*** Block opens ***

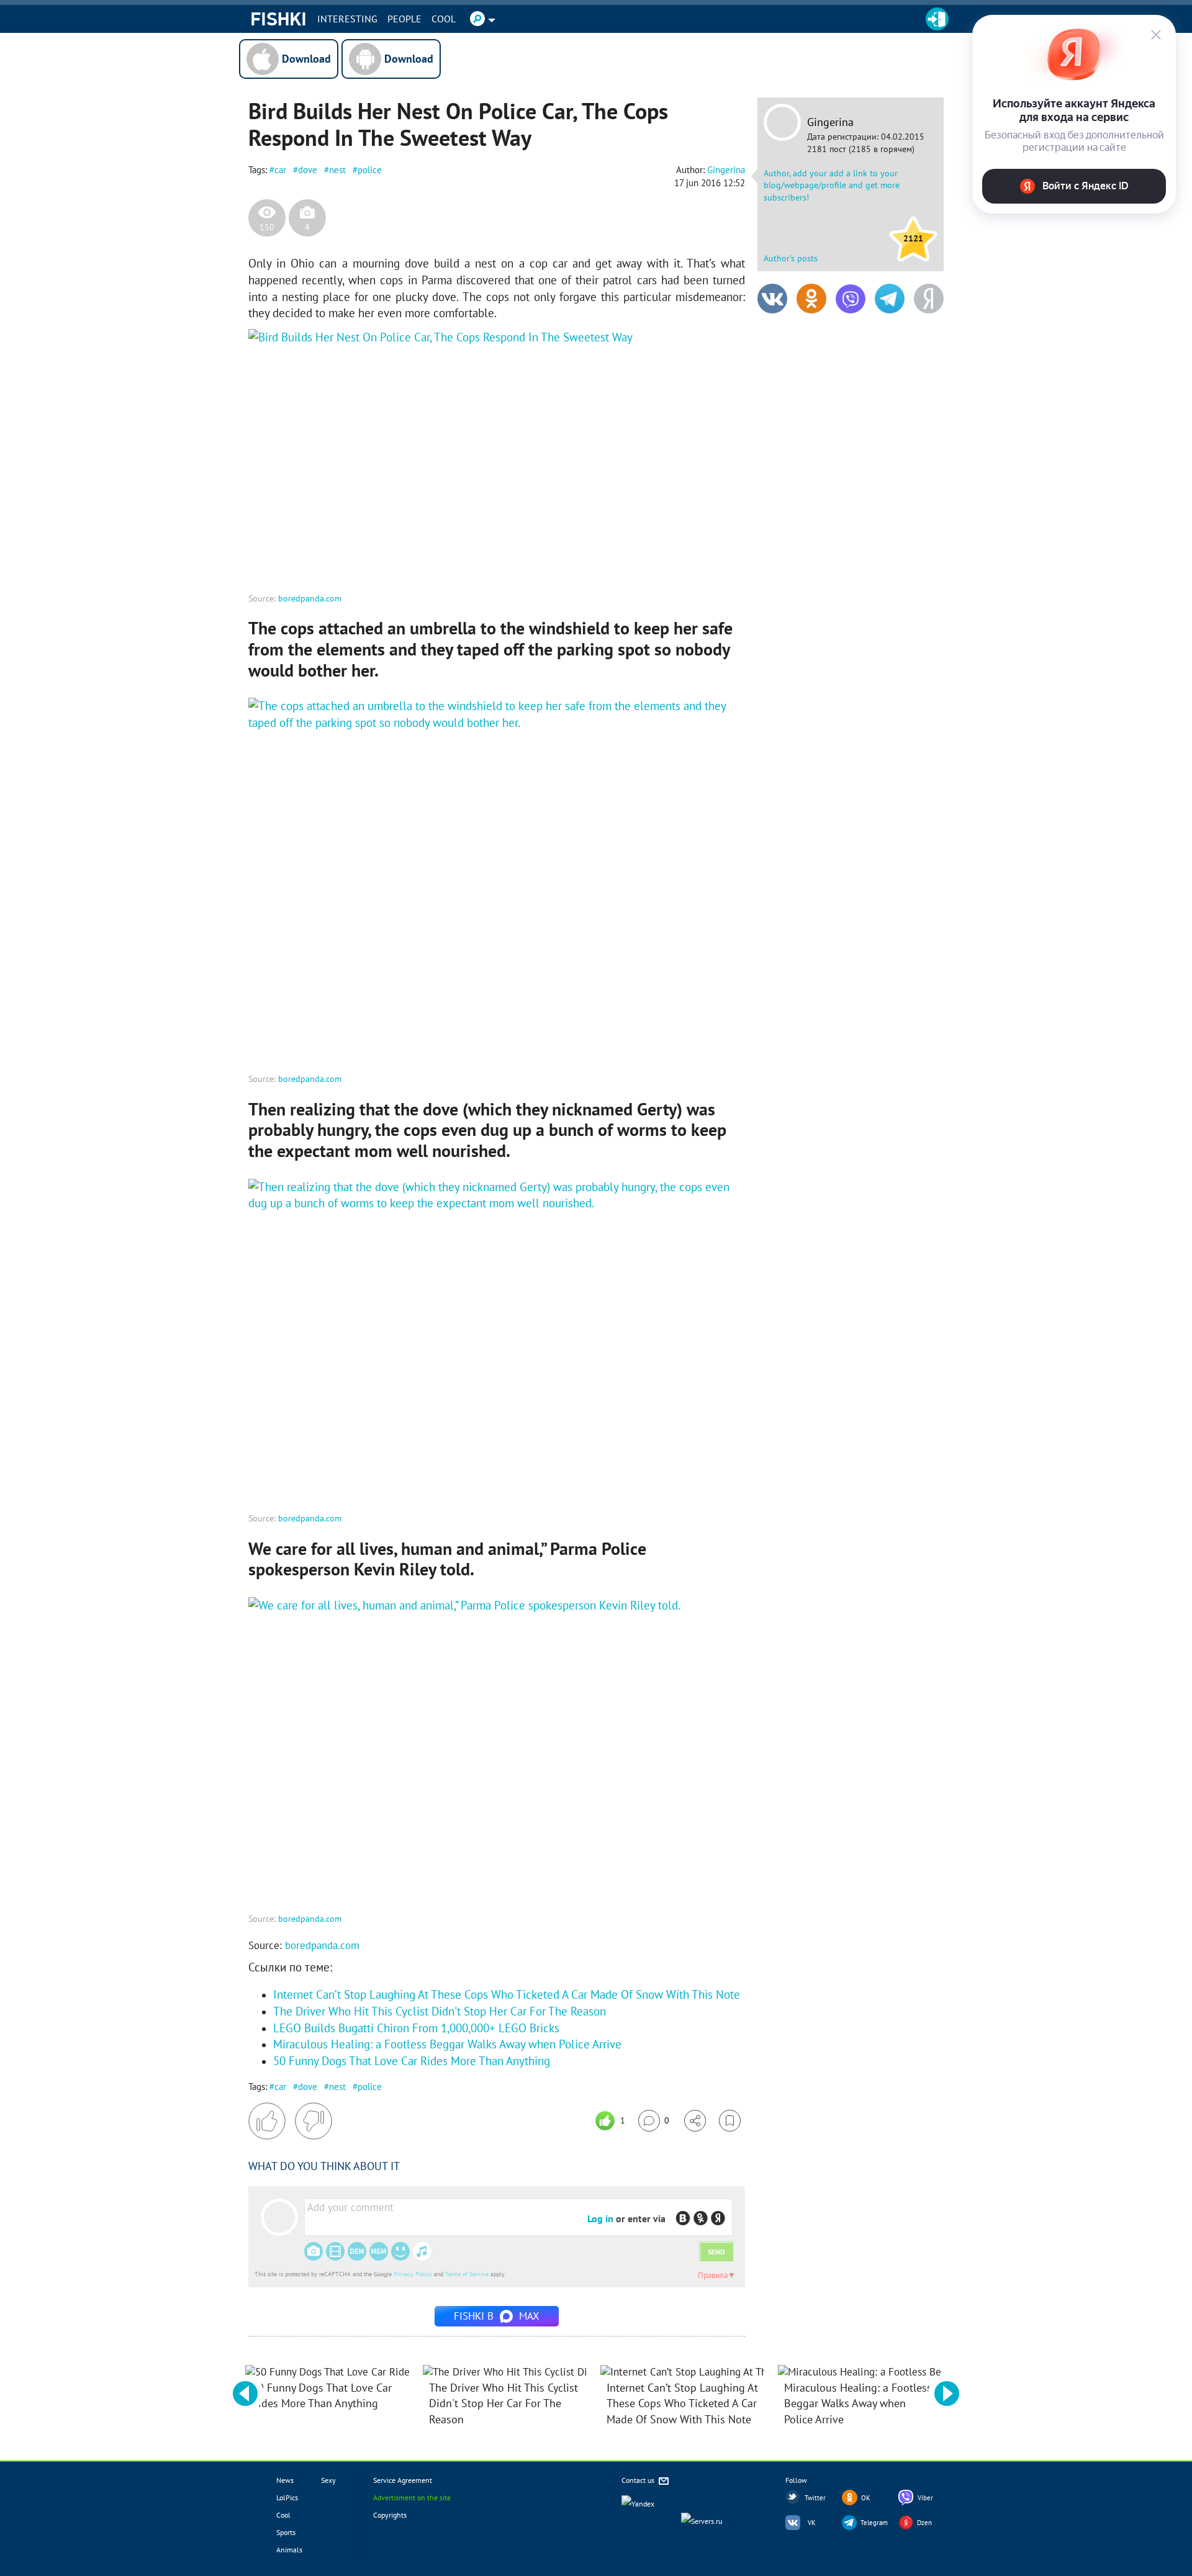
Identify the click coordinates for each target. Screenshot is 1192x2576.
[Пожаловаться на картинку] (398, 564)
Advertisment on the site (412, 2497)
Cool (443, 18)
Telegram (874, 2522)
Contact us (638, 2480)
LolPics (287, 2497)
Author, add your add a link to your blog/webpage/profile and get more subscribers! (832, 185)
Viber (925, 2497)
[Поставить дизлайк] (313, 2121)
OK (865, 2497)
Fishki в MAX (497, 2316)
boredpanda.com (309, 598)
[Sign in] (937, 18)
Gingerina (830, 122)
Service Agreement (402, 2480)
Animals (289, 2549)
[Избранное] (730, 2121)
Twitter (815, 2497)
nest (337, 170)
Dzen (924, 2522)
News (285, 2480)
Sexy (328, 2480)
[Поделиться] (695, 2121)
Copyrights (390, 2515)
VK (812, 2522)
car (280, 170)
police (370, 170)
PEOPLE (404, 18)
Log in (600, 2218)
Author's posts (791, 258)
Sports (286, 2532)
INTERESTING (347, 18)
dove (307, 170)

*** Block closes ***

▶ _The task_:
Restate word for word each line of the data from the one with "[Пожаловаться на картинку] (398, 564)" to the last, keeping both ends.

▶ _Exercise solution_:
[Пожаловаться на картинку] (398, 564)
Advertisment on the site (412, 2497)
Cool (443, 18)
Telegram (874, 2522)
Contact us (638, 2480)
LolPics (287, 2497)
Author, add your add a link to your blog/webpage/profile and get more subscribers! (832, 185)
Viber (925, 2497)
[Поставить дизлайк] (313, 2121)
OK (865, 2497)
Fishki в MAX (497, 2316)
boredpanda.com (309, 598)
[Sign in] (937, 18)
Gingerina (830, 122)
Service Agreement (402, 2480)
Animals (289, 2549)
[Избранное] (730, 2121)
Twitter (815, 2497)
nest (337, 170)
Dzen (924, 2522)
News (285, 2480)
Sexy (328, 2480)
[Поделиться] (695, 2121)
Copyrights (390, 2515)
VK (812, 2522)
car (280, 170)
police (370, 170)
PEOPLE (404, 18)
Log in (600, 2218)
Author's posts (791, 258)
Sports (286, 2532)
INTERESTING (347, 18)
dove (307, 170)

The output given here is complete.